Phenobarbital sodium
Related Subjects:
|Status Epilepticus (Epilepsy)
|Coma management
|Lorazepam
|Phenytoin
|Levetiracetam
|Epilepsy - General Management
|First Seizure
|Epilepsy in Pregnancy
|Febrile seizures
- Also known as phenobarbitone or phenobarbital.
- A long-acting barbiturate with both hypnotic and anticonvulsant properties.
⚙️ Mode of Action
- Enhances the activity of GABA (γ-aminobutyric acid), the main inhibitory neurotransmitter in the CNS.
- Increases the duration of chloride channel opening at the GABA-A receptor, leading to neuronal hyperpolarisation and reduced excitability.
- Also reduces glutamate-mediated excitatory transmission.
🩺 Indications & Dosing
- 💊 Epilepsy (specialist use, not 1st line): 60–180 mg PO nocte.
- 🚨 Status epilepticus: Dilute 1 in 10 with water for injections.
Dose: 10 mg/kg IV at a rate ≤100 mg/min.
⚠️ Max dose = 1 g.
🔄 Interactions
- Potent inducer of hepatic microsomal enzymes (CYP450) → reduces levels of many drugs (e.g., warfarin, steroids, ciclosporin, other anticonvulsants).
- Can reduce the efficacy of oral contraceptives.
- ❌ Breastfeeding is not recommended due to drug excretion in breast milk.
⚠️ Cautions
- Avoid concurrent use with other CNS depressants (e.g., alcohol, opioids, benzodiazepines) → risk of severe sedation or respiratory depression.

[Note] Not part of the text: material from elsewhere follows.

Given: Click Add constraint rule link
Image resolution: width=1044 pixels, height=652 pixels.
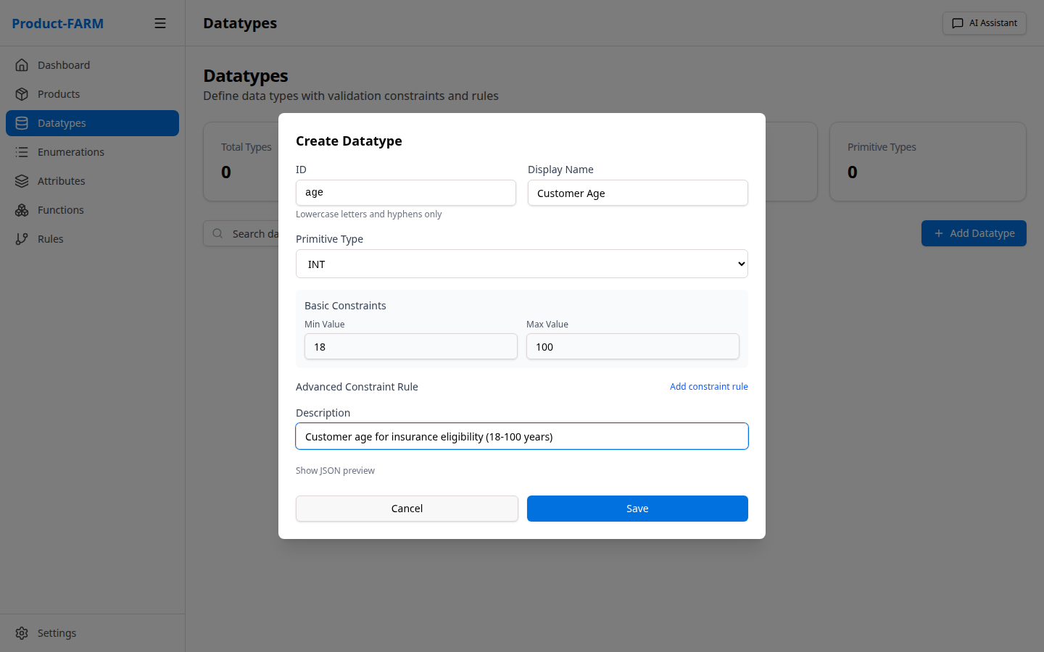Looking at the screenshot, I should pos(708,387).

- Monitor bone health in long-term use (risk of osteoporosis/osteopenia).
⛔ Contraindications
- Hypersensitivity to barbiturates.
- Severe respiratory depression.
- Acute intermittent porphyria.
- Severe renal or hepatic impairment.
⚠️ Side Effects
- 💉 Haematological: Megaloblastic anaemia (folate deficiency), aplastic anaemia (rare).
- 🦴 Musculoskeletal: Osteopenia, osteoporosis, osteomalacia, hypocalcaemia, Dupuytren’s contracture.
- 🧠 CNS: Drowsiness, lethargy, ataxia, nystagmus, confusion, cognitive impairment, depression.
Paradoxical agitation/excitement in elderly or children.
- 🌡️ Rare but severe: Toxic epidermal necrolysis, hepatitis, cholestasis.
💡 Clinical Pearls
- 📉 Rarely first-line in the UK due to cognitive side effects, risk of dependence, and strong CYP450 induction leading to drug interactions.
- 🌍 Still widely used in low-resource settings as it is cheap, effective, and available for epilepsy management.
- 👶 Occasionally used in neonatal seizures when other agents fail.
- 📊 Remains important in status epilepticus protocols (after benzodiazepines, phenytoin/levetiracetam) in some guidelines.
- 🧠 Understanding its mechanism helps appreciate how newer antiepileptics were designed to improve safety and tolerability.